Volunteers who sign up to have their genetic material tested must first answer a detailed questionnaire and demonstrate that they understand that their private information will be made very public. They will then be asked to give genetic material, such as hair, blood, skin or saliva, from which their genome will be extracted.
While volunteers won't have their names published with their genomic information, Church said the subjects are completely aware that anyone familiar with them can deduct from the photos and background information who they are.
A genome represents a full set of chromosomes -- or the complete genetic sequence -- of a human being, half of which come from the father and half from the mother. The genetic sequence represents 6 billion base pairs of nucleotides -- complementary DNA strands -- connected by hydrogen bonds.
In order to store the research data, one byte of capacity is required for each base pair. As a result, 6GB of data capacity is needed to store the genetic information of just one person, according to Church.
To address the scalability required for such a database, the project has turned to Web 2.0 technology and crowd sourcing. In other words, the project is being offered to the worldwide community of developers and technology vendors. For example, Isilon Systems Inc. stepped up to offer network-attached storage (NAS) clusters as primary storage for the project.

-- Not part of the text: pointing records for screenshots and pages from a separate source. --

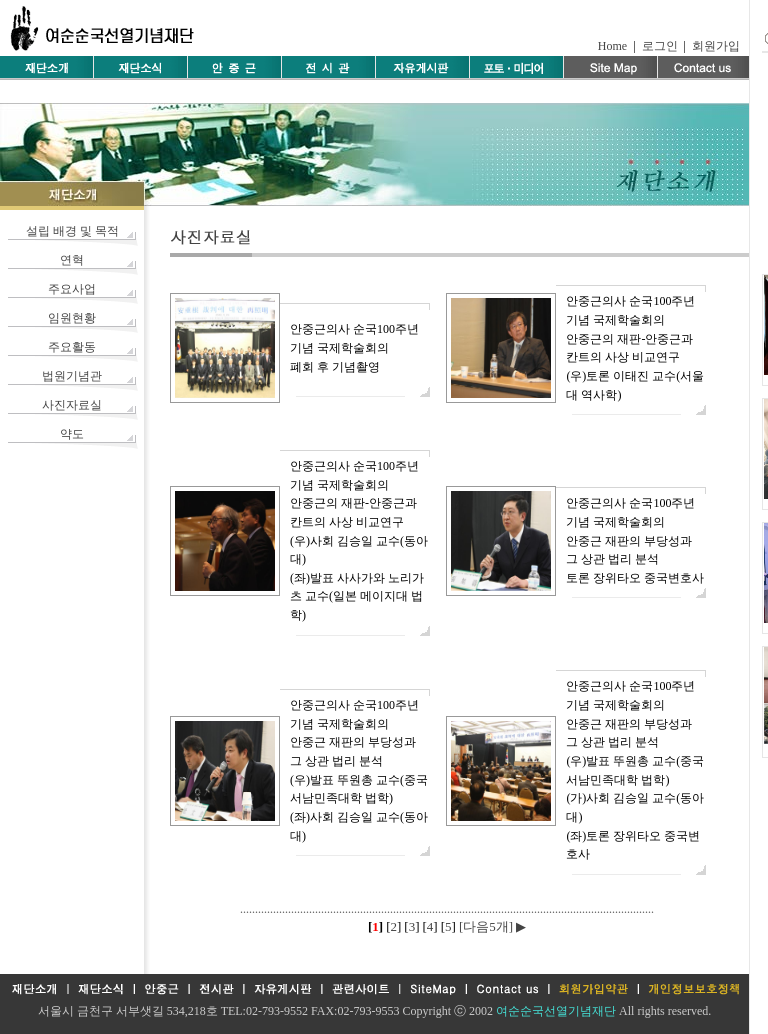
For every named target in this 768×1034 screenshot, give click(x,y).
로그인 (660, 46)
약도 (72, 434)
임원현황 (72, 318)
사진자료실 (72, 405)
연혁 (72, 260)
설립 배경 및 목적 (72, 231)
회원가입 (716, 46)
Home (612, 46)
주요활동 (72, 347)
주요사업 (72, 289)
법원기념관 (72, 376)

Church said Harvard went with NAS clusters because traditional monolithic storage arrays with RAID 5 protection is becoming less reliable for research where data grows exponentially. "We're starting to see solutions at that scale start to fail on a very regular basis," he said, "meaning you get two simultaneous disk failures and then lose whole data set."
Eventually, Church said he envisions millions of volunteers participating in the Personal Genome Project, requiring a highly scalable infrastructure. For just the current database with data on 10 people, the project is using 100 servers and a three-node Isilon IQ 12000x cluster.
The success of the project is highly dependent on how well the crowd-sourcing model works and which companies step forward to offer up technology for research. Church said Google has also offered "significant gifts," as has Amazon, which offered to host the data on its cloud storage offering.
Church said he expects The Personal Genome Project to have its 100,000 volunteers by the end of the year, even though not all of those participants will have been processed by that time.
"We're trying to build a model where even if only 100,000 out of 6.5 billion share, it's enough to benefit all 6 billion," he said.